(INPUT FOR THIS TASK)

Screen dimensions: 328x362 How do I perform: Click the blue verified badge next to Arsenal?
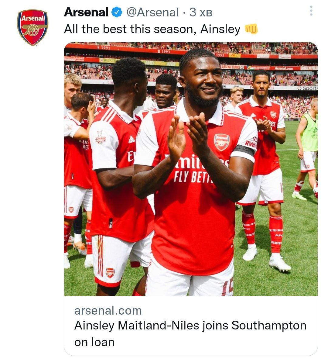pos(117,12)
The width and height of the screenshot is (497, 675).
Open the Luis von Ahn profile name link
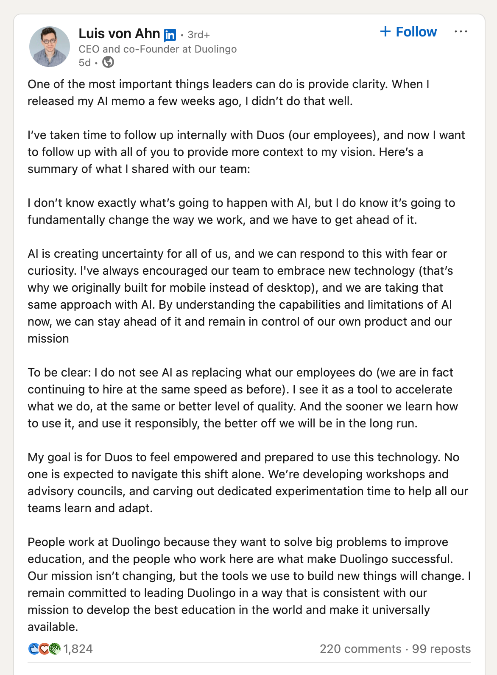(119, 33)
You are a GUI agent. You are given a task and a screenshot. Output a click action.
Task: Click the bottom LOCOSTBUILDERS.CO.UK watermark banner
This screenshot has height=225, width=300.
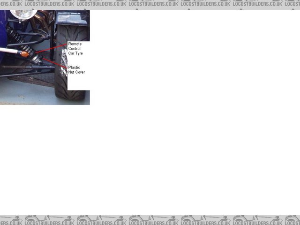150,220
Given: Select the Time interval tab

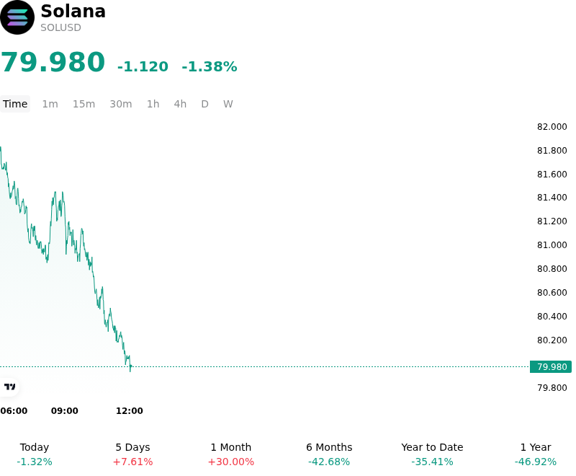Looking at the screenshot, I should tap(15, 104).

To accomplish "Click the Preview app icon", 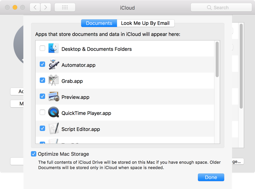I will (x=53, y=97).
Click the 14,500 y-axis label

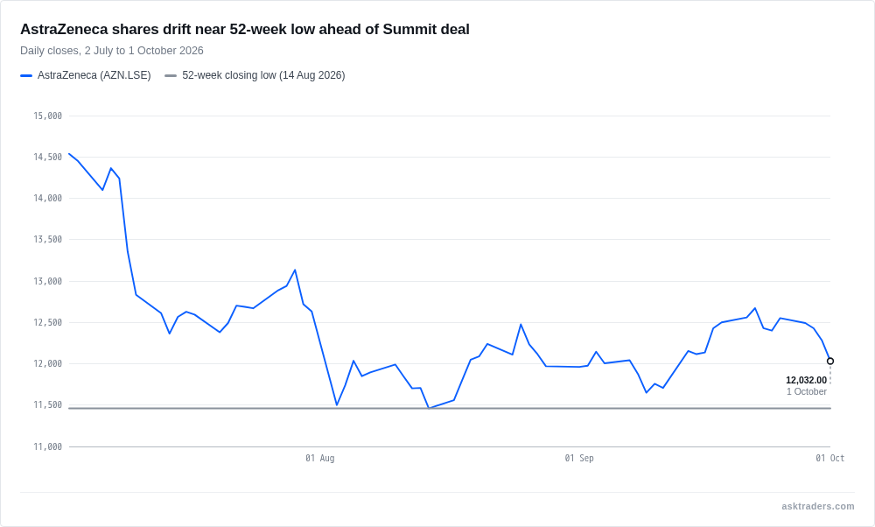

(End INPUT FOR THIS TASK)

BRIEF | Set down again, exactly, every line above from the one with "The width and" down to the one with "Task: Click the", both ends included. No pictures, and nothing else.

TASK SOLUTION |
The width and height of the screenshot is (497, 675).
Open the Luis von Ahn profile name link
(119, 33)
You are a GUI agent. You are given a task and a screenshot. Output a click action.
Task: Click the bottom LOCOSTBUILDERS.CO.UK watermark banner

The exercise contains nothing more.